TASK DESCRIPTION.
Copy the data below word for word, keeping every line and leaving out the pictures.

PROVIDED RECORDS.
--*--

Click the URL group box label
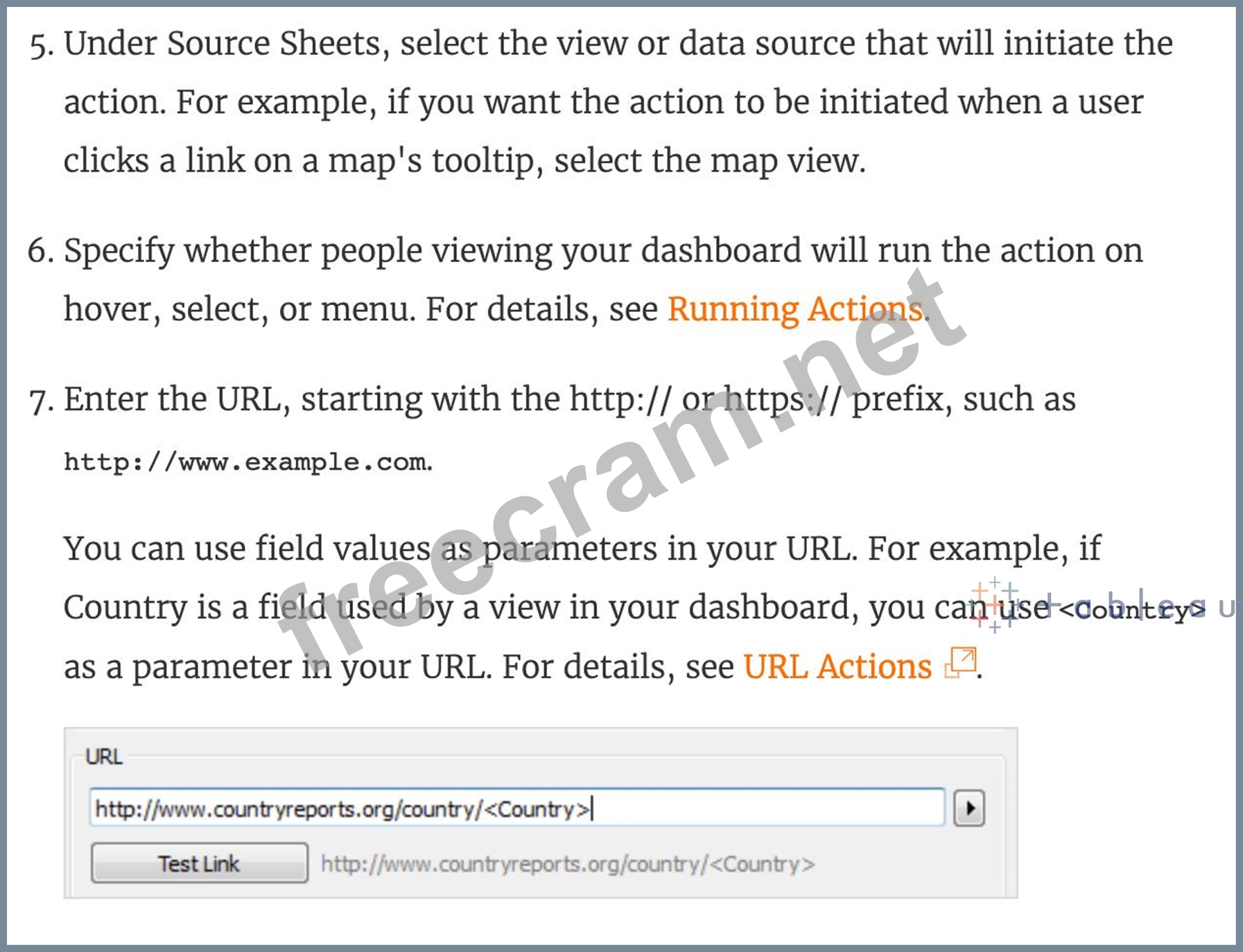 (x=103, y=756)
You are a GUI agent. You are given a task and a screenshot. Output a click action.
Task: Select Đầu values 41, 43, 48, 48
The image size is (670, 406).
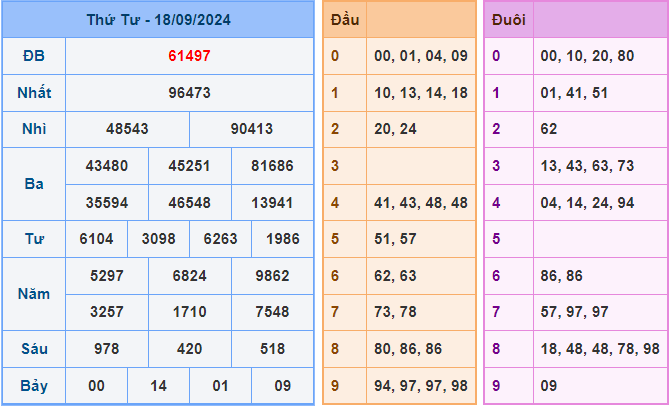click(418, 202)
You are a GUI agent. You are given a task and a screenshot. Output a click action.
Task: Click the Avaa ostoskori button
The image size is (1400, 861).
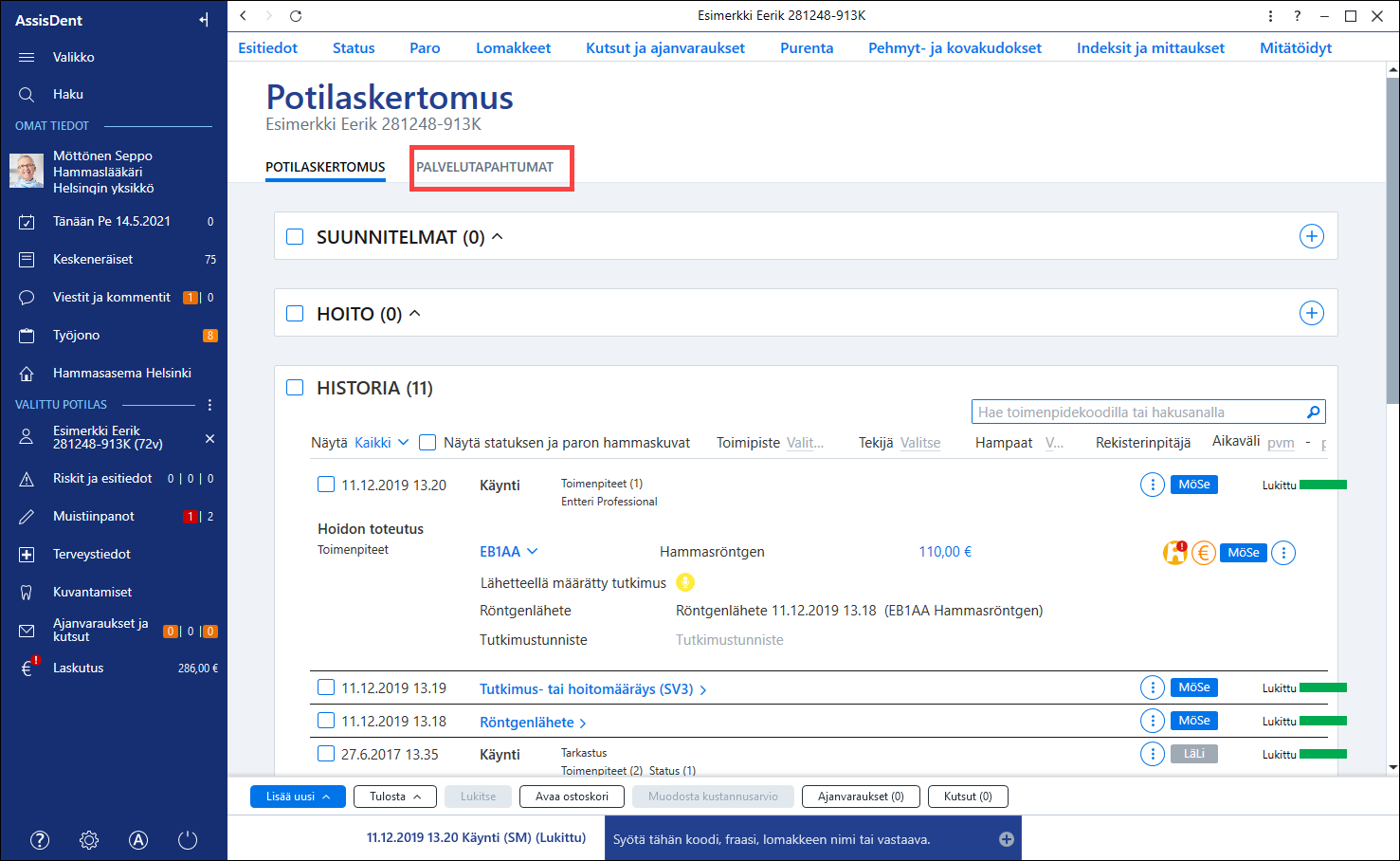click(x=572, y=797)
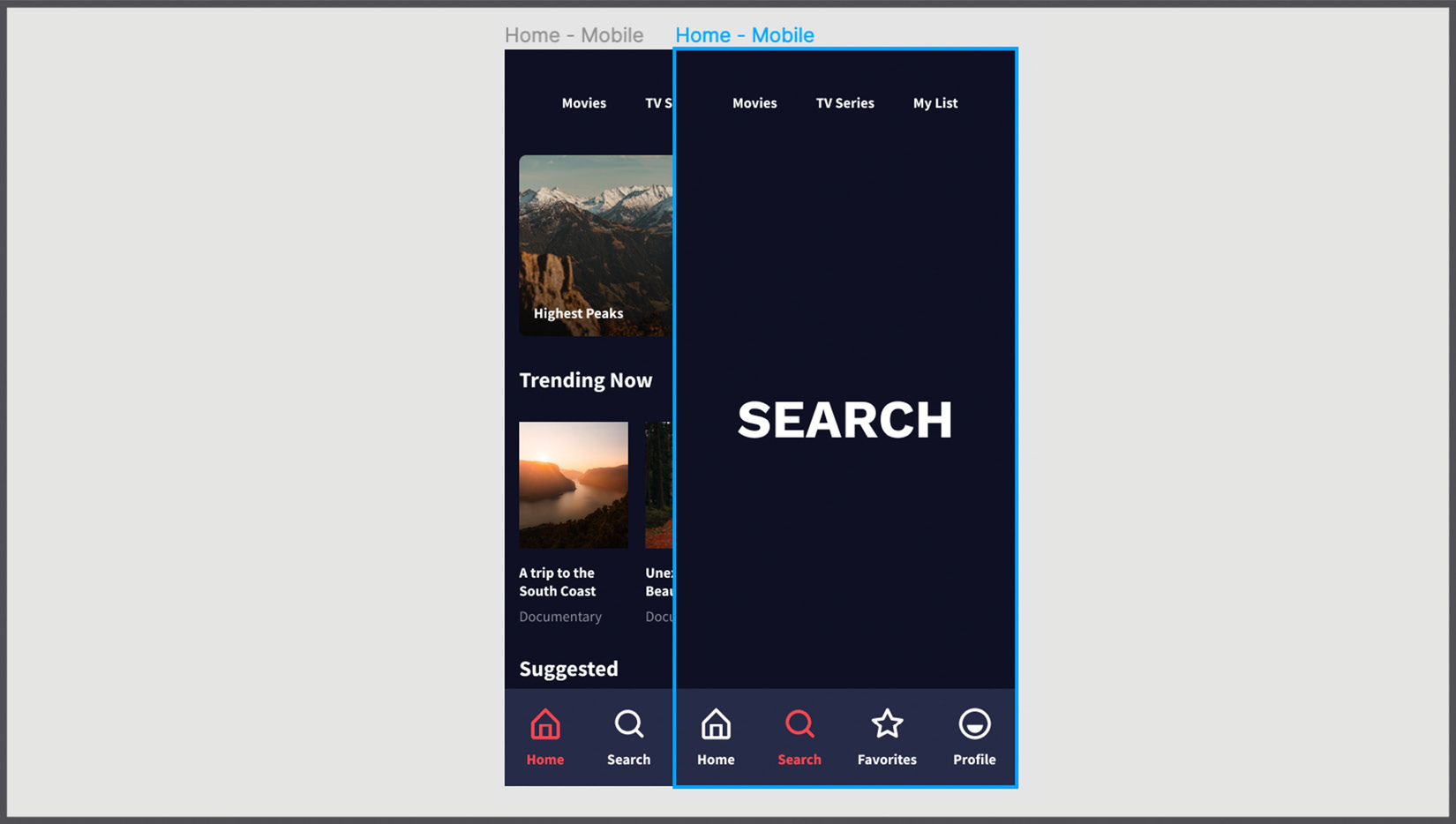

--*--

RESULT OF THIS TASK.
Click the URL group box label
 (x=103, y=756)
You are a GUI agent. You are given a task and a screenshot. Output a click action.
Task: Select Đầu values 41, 43, 48, 48
The image size is (670, 406).
click(418, 202)
You are a GUI agent. You are given a task and a screenshot. Output a click action.
Task: Click the Avaa ostoskori button
The image size is (1400, 861).
click(x=572, y=797)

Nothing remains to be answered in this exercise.